The Consensus Statement provides practical recommendation for the management of obesity and CVD (Halfpoint/Shutterstock).
The Consensus Statement: a practical guide
The Consensus Statement provides practical recommendation for the management of obesity and CVD, with many guides available on the Heart Foundation website.
It recommends managing obesity and CVD risk via four pillars:
- Nutrition;
- Physical Activity;
- Clarity on the use of weight loss drugs, which carry some heart health benefits beyond just weight loss; and
- And when and how to recommend weight loss surgery (metabolic bariatric surgery).
Cardiometabolic health is a key pillar of the National Heart Foundation’s 25-year vision to reduce heart disease across Australia, Health for Every Heart.
An industry-wide approach
Prof Jennings said that the statement is a positive one, but that there is a lot of work to do.
“We are optimistic, because it's a new world, with more pathways to help people at high risk for CVD with obesity or overweight. It's positive. But we’ve still got to get all our ducks in a row.”
“We've got to deal with the food supply. We've got to deal with the increasingly sedentary lifestyle, and then we've got to work out how to fit these new therapeutics into the health system.”
“The one thing we already knew was that this is not something one particular medical specialty can deal with. It needs to be a broad variety of disciplines, within the health profession, from allied health to clinicians to specialists.”
“This is a postcode condition, like a lot of non-communicable diseases, and there's a very real risk with new treatments that they can be expensive.”
“The people who need them the most are going to get the least access. So we're very concerned about those who have experienced a disproportionate burden of overweight and obesity.”
“And of course they include culturally and linguistically diverse communities, First Nations people, people in rural and remote areas, people with other kinds of socioeconomic disadvantage, people with mental health conditions, and women.”
“First nations people often have a double whammy if they're disadvantaged by being in rural and remote communities, without access to the specialised care, which comprehensive obesity clinics can provide. And of course they suffer a disproportionate burden with not just cardiovascular disease, but also type 2 diabetes, chronic kidney disease, and other medical conditions.”
“Aboriginal led health care is key, here. It’s much more likely to be culturally appropriate and tailored to the environment, the situation in which people find themselves.”
“So we are trying, in this statement, to be cognisant that they're going to need greater emphasis in management.”
“This needs to be a holistic approach to the patient, not specialty by specialty.”
GPs key to long-term health management
Prof Jennings said that GPs are key to the long-term success of the strategy.
“Hopefully we've given them a guide to the here-and-now. This is a rapidly changing field with many, many new pharmaceuticals under development which might change the scene. At the moment, we're in a transition as far as regulation and reimbursement is concerned.”
Prof Jennings said that while some treatments are not currently listed on the PBS, it is a fast-paced environment.
“The very first Glutide is now generic.

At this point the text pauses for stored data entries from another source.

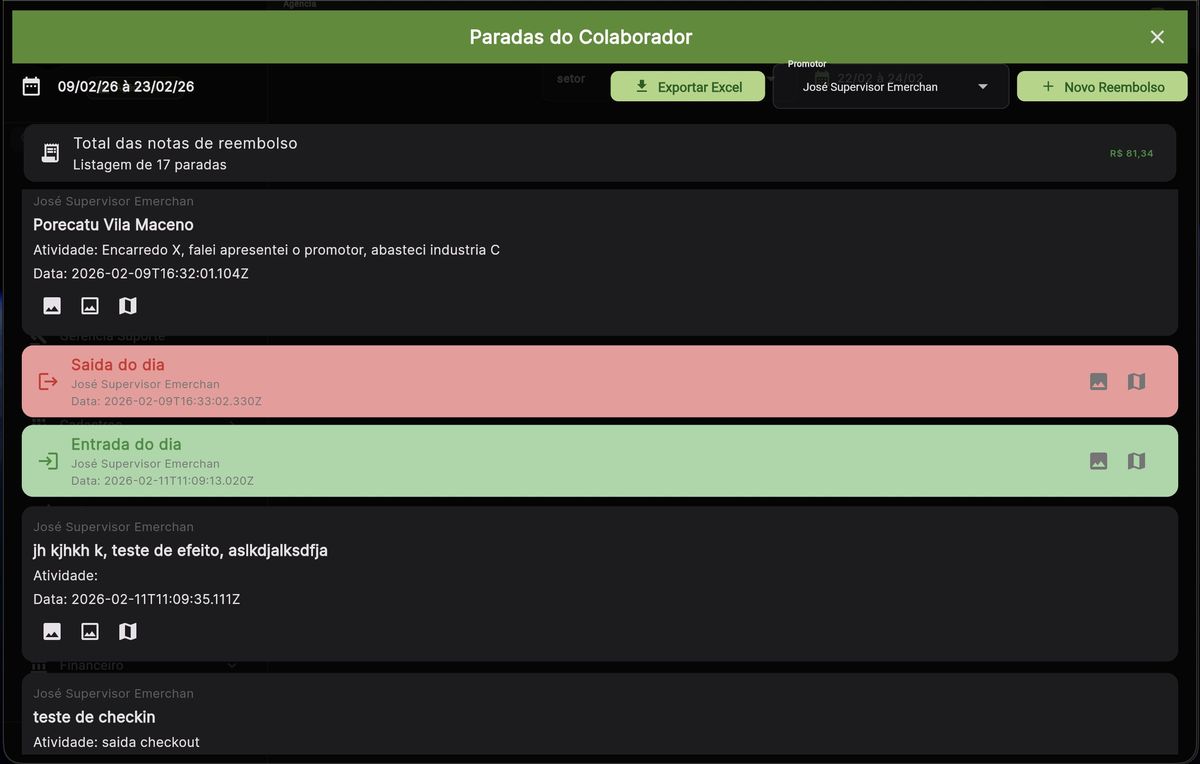The width and height of the screenshot is (1200, 764).
Task: Open the map icon on Entrada do dia
Action: pos(1136,461)

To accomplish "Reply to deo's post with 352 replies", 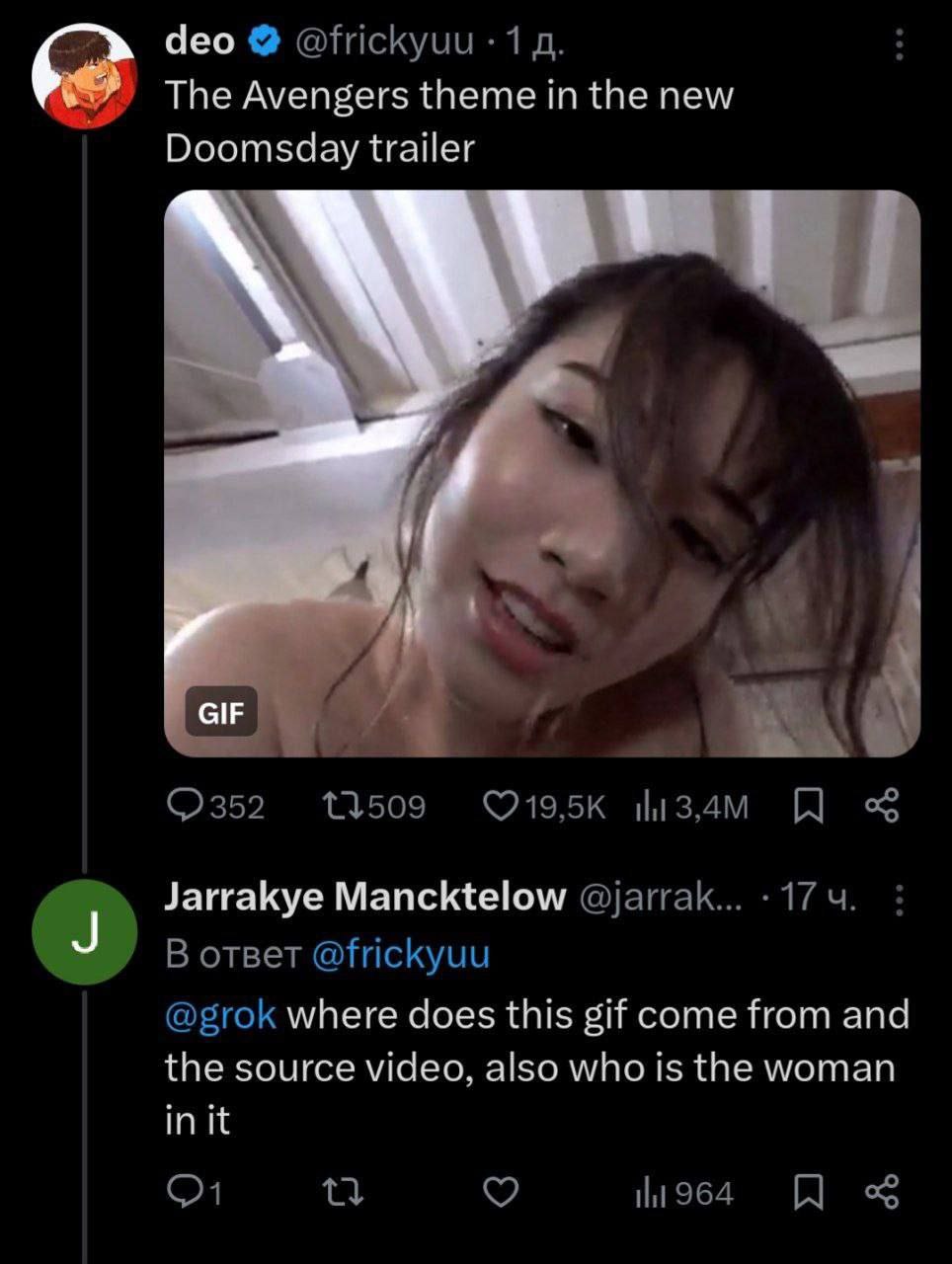I will pyautogui.click(x=184, y=807).
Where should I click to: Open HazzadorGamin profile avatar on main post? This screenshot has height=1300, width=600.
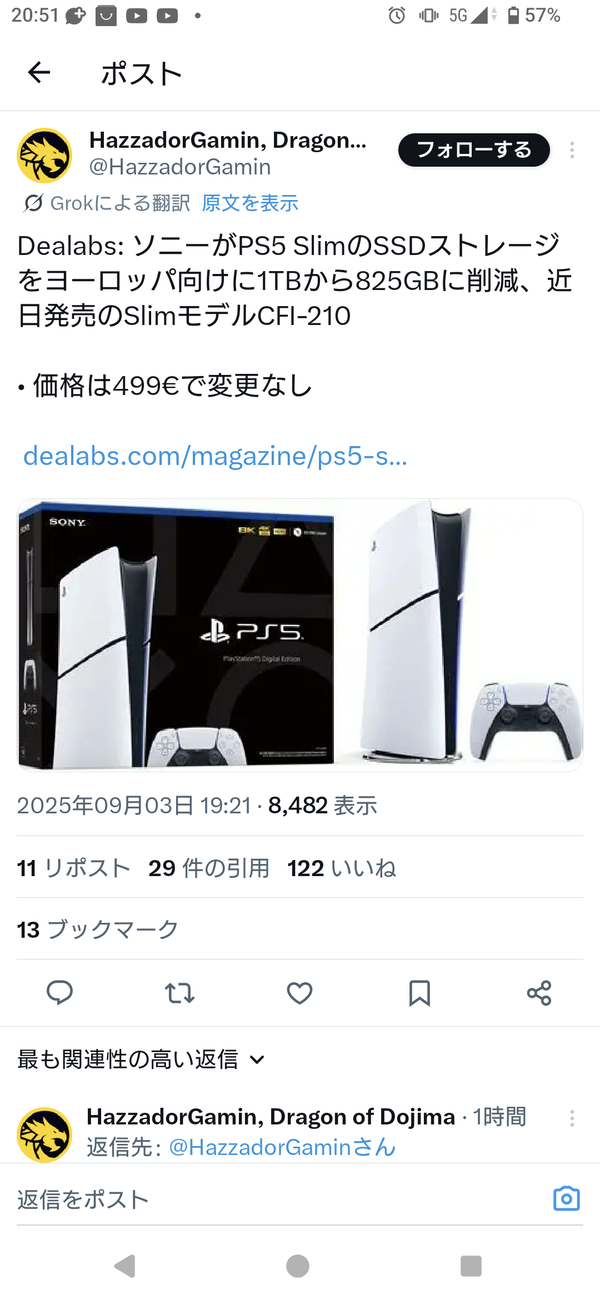(x=45, y=156)
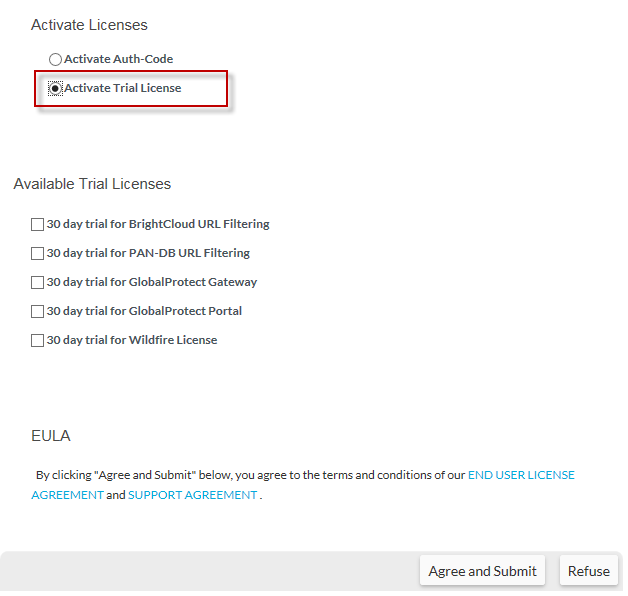
Task: Open the Support Agreement link
Action: coord(192,495)
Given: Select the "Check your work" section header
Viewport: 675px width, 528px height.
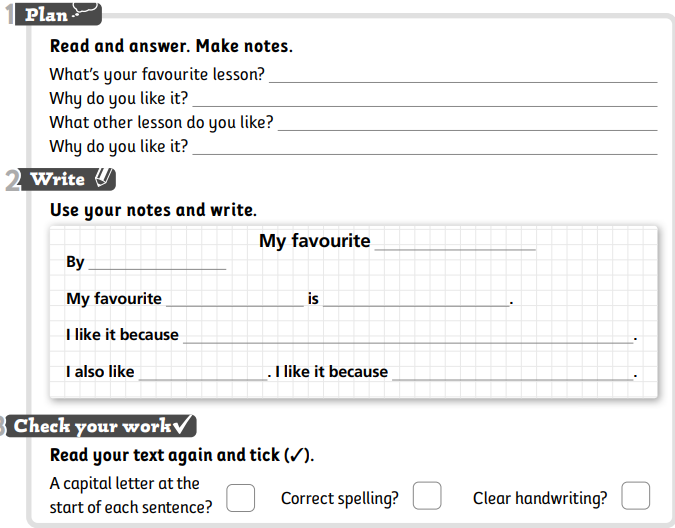Looking at the screenshot, I should point(92,426).
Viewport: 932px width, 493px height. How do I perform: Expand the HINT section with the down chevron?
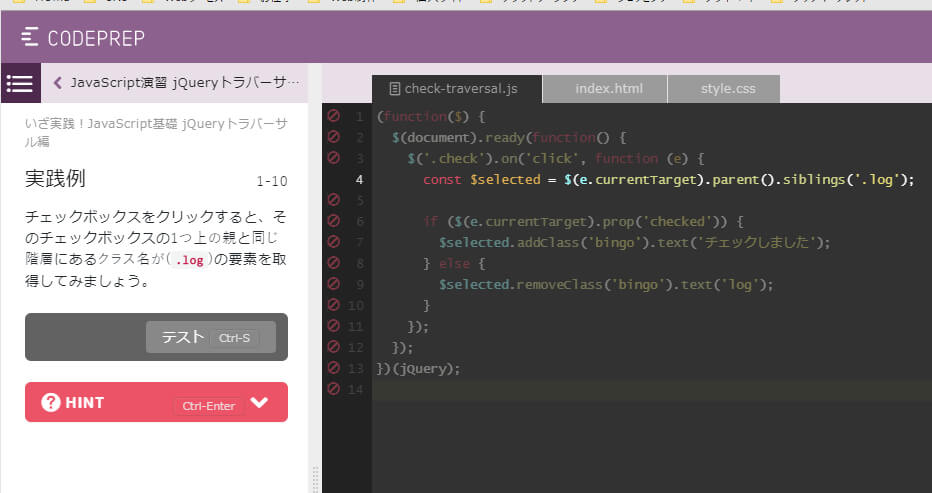(x=260, y=403)
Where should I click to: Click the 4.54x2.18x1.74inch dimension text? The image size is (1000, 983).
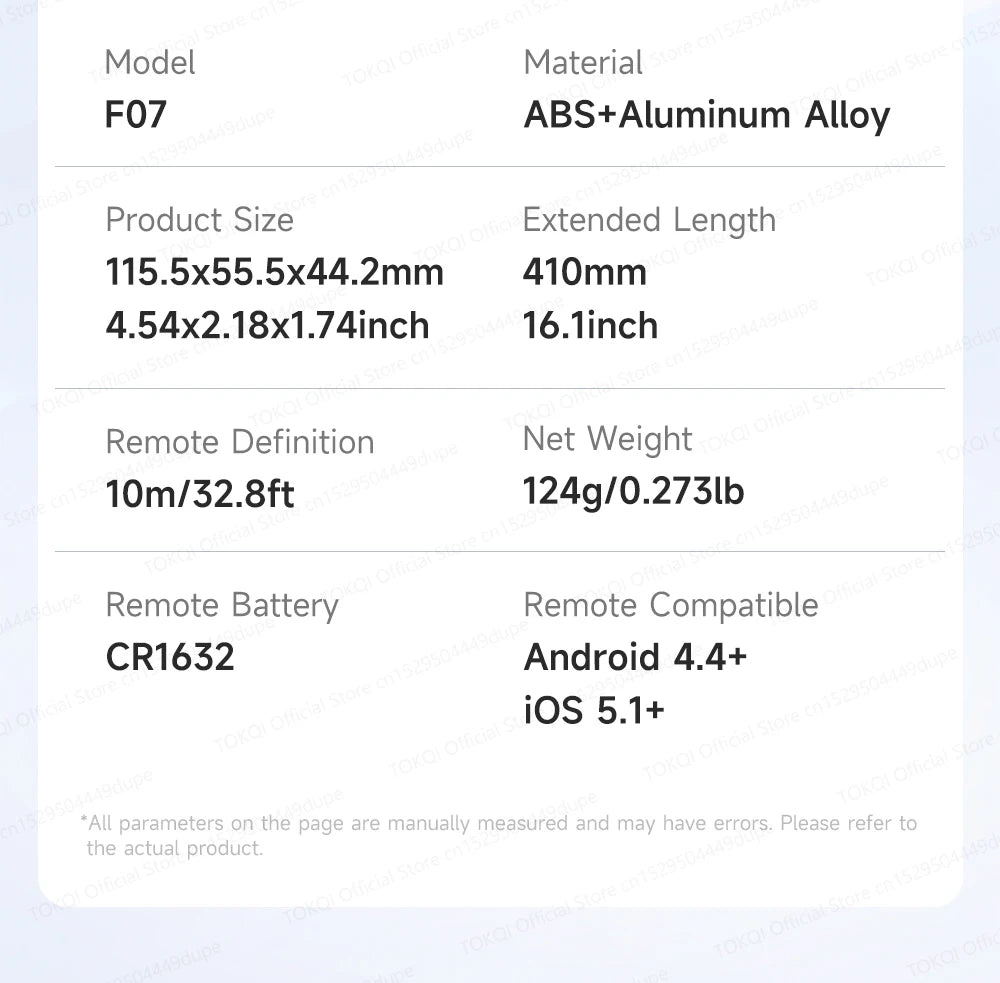coord(267,325)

It's now off patent.”
“There are also many companies developing other agents in different forms. And one thing that will bring prices down, and help with availability, and help the PBS in making its decision based on cost benefits, is competition.”
“Whatever happens, the important thing will be the recognition that this is a chronic, relapsing condition.”
“It's not the individual's fault, but the individual is suffering the consequences. That it needs a comprehensive care program, not just a prescription, but nutrition, physical activity, testing for comorbidities.”
“It’s GPs who will be at the centre of this, and those who can support GPs through well-oiled health expertise.”
Becca Whitehead is a freelance journalist and health writer. She lives in Naarm and is a regular contributor to the MJA’s InSight+.